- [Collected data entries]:
'''

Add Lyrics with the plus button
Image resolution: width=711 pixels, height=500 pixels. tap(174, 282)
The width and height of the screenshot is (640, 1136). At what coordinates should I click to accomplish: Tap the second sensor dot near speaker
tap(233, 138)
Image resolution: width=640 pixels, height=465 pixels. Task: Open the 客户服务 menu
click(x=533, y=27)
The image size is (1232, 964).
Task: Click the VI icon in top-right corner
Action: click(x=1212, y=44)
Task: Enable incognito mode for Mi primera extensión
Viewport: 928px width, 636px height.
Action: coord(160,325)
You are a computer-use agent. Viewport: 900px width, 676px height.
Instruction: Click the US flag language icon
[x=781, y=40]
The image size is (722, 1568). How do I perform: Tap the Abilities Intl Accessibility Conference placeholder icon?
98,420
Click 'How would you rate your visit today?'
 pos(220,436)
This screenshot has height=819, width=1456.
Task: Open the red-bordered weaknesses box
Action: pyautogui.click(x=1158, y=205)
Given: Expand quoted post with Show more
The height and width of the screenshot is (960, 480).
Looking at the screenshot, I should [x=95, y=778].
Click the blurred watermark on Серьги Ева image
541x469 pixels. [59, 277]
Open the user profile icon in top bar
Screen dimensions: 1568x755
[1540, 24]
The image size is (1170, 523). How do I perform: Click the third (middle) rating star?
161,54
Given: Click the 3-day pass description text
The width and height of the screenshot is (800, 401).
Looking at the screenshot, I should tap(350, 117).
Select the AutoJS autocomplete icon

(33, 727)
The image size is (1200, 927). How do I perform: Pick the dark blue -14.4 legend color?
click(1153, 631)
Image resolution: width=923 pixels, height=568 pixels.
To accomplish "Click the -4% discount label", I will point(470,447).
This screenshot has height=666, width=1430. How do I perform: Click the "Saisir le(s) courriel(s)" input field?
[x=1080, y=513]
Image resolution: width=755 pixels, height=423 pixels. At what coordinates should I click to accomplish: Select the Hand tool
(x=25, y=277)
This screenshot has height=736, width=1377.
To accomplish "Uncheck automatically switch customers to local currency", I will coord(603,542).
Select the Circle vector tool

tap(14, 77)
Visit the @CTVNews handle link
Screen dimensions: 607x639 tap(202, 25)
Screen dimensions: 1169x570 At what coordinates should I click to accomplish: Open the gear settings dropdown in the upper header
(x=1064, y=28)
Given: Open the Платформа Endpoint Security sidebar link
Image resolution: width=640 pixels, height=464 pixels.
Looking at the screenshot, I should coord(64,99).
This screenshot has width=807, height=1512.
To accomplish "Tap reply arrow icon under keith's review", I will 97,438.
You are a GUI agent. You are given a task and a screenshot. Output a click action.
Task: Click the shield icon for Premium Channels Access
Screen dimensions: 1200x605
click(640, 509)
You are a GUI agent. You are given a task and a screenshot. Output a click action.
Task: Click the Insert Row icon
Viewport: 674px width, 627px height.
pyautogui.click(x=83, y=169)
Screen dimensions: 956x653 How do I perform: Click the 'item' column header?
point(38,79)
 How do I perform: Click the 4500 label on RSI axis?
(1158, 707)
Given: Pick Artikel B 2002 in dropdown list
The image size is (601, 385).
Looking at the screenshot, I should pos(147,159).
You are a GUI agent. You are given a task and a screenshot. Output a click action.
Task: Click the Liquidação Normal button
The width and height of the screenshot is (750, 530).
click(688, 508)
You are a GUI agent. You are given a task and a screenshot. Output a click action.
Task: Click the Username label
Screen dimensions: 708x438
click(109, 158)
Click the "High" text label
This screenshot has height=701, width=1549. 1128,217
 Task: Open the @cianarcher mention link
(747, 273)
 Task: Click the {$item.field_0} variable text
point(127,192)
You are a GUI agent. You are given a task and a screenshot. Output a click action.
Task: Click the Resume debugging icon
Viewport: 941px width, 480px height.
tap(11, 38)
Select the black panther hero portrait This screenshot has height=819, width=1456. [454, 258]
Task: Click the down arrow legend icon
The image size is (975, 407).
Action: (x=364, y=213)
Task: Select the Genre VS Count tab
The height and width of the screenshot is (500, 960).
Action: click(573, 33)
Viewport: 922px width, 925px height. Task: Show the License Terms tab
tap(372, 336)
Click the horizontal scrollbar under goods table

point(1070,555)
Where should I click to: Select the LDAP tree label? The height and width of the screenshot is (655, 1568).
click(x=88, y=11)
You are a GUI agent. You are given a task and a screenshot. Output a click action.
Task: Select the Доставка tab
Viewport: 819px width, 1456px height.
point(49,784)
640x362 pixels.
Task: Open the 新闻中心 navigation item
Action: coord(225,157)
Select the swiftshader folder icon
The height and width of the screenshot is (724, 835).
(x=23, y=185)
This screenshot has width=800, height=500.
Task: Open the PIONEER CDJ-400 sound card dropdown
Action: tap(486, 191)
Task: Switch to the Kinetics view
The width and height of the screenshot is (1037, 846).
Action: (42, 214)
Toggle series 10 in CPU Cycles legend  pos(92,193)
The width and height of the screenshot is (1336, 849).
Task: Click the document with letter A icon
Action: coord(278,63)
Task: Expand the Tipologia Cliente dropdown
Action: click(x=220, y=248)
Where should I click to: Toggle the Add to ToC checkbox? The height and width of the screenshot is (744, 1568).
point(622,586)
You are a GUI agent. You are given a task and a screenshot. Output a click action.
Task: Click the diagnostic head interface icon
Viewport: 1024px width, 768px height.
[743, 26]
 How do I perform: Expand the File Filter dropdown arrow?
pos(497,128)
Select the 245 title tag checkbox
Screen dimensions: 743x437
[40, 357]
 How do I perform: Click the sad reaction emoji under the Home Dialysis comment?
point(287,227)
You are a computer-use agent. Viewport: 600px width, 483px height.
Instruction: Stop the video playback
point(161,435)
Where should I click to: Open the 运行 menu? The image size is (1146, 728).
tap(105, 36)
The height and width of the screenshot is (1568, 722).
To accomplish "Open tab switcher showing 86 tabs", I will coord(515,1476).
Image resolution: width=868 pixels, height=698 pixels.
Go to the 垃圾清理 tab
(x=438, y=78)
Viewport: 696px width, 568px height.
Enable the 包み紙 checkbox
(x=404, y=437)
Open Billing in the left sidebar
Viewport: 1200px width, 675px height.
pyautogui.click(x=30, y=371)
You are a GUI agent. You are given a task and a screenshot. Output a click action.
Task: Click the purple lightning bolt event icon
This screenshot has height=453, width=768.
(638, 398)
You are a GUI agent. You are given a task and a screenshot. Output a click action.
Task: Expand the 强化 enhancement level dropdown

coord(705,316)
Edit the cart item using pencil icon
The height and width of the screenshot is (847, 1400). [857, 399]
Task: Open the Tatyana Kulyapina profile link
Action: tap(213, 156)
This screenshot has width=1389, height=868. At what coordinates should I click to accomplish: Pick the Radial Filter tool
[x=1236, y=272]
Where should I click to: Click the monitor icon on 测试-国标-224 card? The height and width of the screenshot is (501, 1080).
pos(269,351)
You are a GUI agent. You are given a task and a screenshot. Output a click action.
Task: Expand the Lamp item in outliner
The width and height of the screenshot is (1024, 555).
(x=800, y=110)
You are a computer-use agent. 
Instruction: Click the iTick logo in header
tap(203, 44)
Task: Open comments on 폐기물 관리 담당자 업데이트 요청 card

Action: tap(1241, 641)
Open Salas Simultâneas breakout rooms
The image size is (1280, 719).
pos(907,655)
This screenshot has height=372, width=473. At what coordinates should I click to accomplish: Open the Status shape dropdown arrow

'''

- [PROBLEM TO WORK ON]:
Check each line above for the string "computer", then copy the ones that have it.

- [ANSWER TO THE PROBLEM]:
You are a computer-use agent. Viewport: 900px width, 676px height.
You are a computer-use agent. Viewport: 600px width, 483px height.
You are a computer-use agent. 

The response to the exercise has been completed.